Saul Tourinho Leal e Nayanni Enelly

O Brasil é o país com a maior carga tributária em toda América Latina e Caribe.

sexta-feira, 24 de fevereiro de 2017

Atualizado em 23 de fevereiro de 2017 11:45

Em sua primeira reunião como presidente da Suprema Corte ano passado, a ministra Cármen Lúcia, diante de 26 governadores ansiosos para encontrarem uma solução para a guerra fiscal, afirmou que a "justiça restaurativa" poderia ser uma saída. Semanas depois, ao fim de uma reunião com secretários de Fazenda, arrematou: "Ao invés de falarmos em guerra fiscal, podemos começar a falar em conciliação". Negando ser a revanche a saída, propôs a restauração de laços esgarçados entre irmãos federados. Depois, rompendo com o paradigma da "guerra", exortou todos a buscarem o caminho da reconciliação.

Cortes Constitucionais, e seus juízes, muitas vezes se comunicam como se falassem por parábolas, enviando mensagens sutis à comunidade por meio de comentários breves sobre pontos relevantes. É fundamental que os interessados em dialogar com a jurisdição constitucional tenham sensibilidade para decifrar todas as nuances que essas manifestações como essa.

O constitucionalismo global tem se debruçado sobre pautas voltadas à emancipação do semelhante, o controle do poder, à prosperidade e à estabilidade política. Nesse cenário, temas tributários aparecem frequentemente. E, como consequência, uma nova forma de olhar a relação entre o contribuinte e o Estado pode estar em curso. Inclina-se a uma dimensão mais humanista da tributação.

Respeito à comunidade, proteção às minorias, reafirmação de compromissos morais e materialização da dignidade são motes influentes do debate constitucional contemporâneo. O Direito Tributário brasileiro tem sido impactado por isso. Amplia-se a consistente base construída e consolidada no século XX cobrindo-a por um compromisso humanista contemporâneo.

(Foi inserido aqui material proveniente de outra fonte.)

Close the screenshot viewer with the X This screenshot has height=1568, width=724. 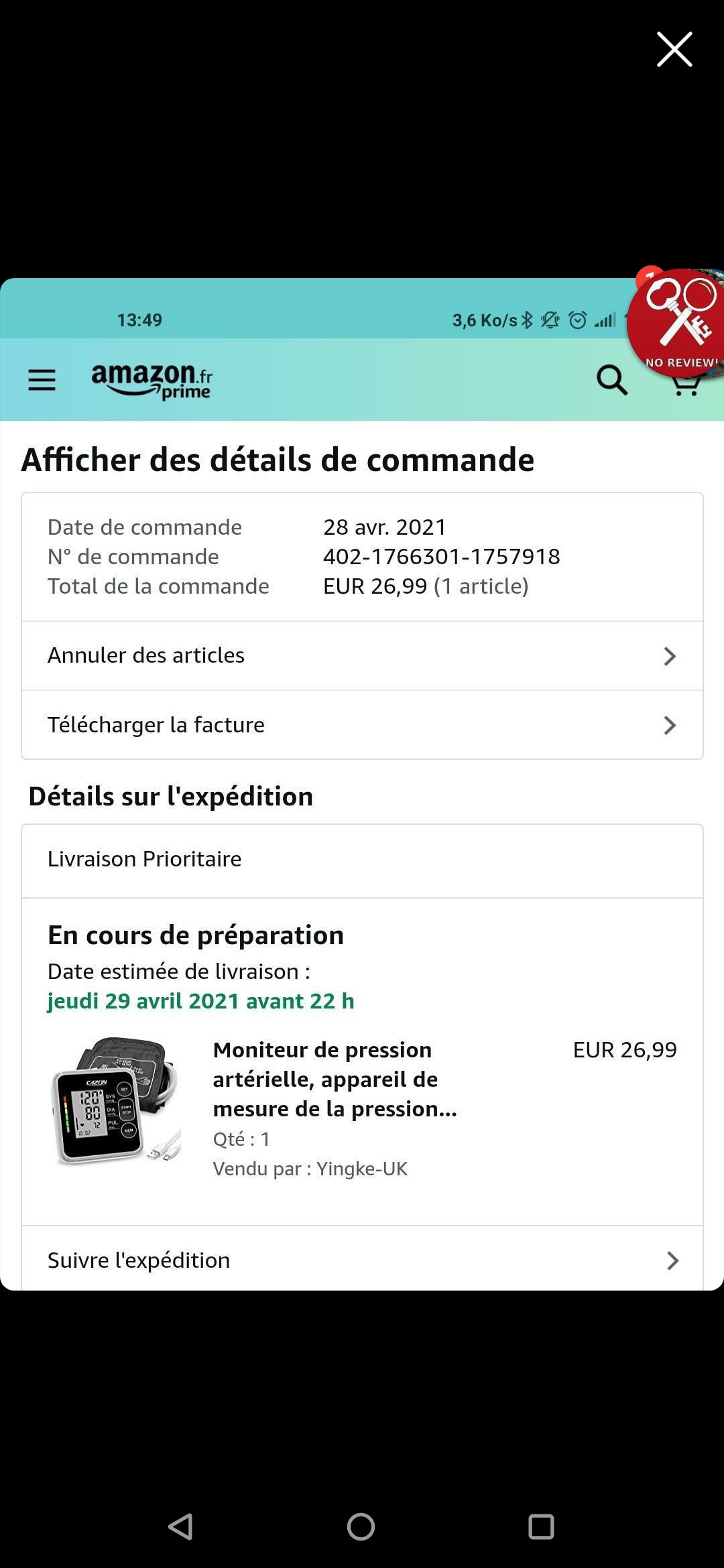pos(674,50)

Mergulhada nessa atmosfera, a Suprema Corte, no final do ano passado, declarou a inconstitucionalidade da lei 8.866/94, que: (i) criou a ação de depósito fiscal, para forçar, sob pena de prisão, o devedor a depositar o valor referente à dívida na contestação, ou após a sentença, no prazo de 24 horas; (ii) impôs ao devedor o processo judicial de depósito, sem que tenha ocorrido a finalização do processo administrativo fiscal; e (iii) dispôs sobre a proibição de, em se tratando de coisas fungíveis, seguir-se o disposto sobre o mútuo (CC/16, art. 1280; CC/02, art. 645), com a submissão do devedor a regime mais gravoso de pagamento. O conjunto de medidas exprime uma ética ultrapassada quanto à forma pela qual a comunidade deve pagar tributos.

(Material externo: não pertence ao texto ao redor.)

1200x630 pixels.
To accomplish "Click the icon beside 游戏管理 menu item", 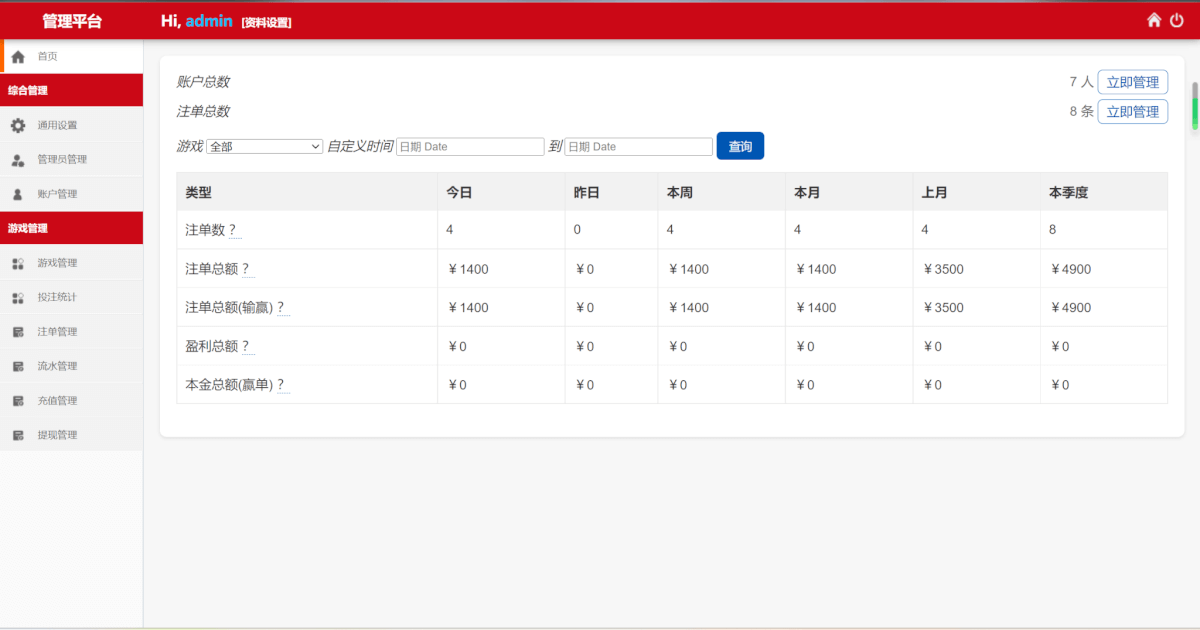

Depositário infiel é quem está obrigado a recolher aos cofres públicos impostos, taxas e contribuições, inclusive à Seguridade Social. Quando não o faz, pode sofrer uma ação civil de depósito, para que seja assegurado o valor devido. Passados 15 dias da citação, não tendo havido o depósito, era considerado infiel. Até mesmo a apresentação da sua defesa - um direito fundamental - estava condicionada à comprovação do depósito judicial de todo o valor devido à Fazenda Pública. Isso é o mesmo que exigir depósito prévio como requisito de admissibilidade de ação judicial, algo vedado pela súmula vinculante 28 do STF. Há também violação às garantias constitucionais do devido processo legal (art. 5º, LIV e LV da CF) e ao princípio da proporcionalidade e seus subprincípios da necessidade, adequação e proporcionalidade em sentido estrito.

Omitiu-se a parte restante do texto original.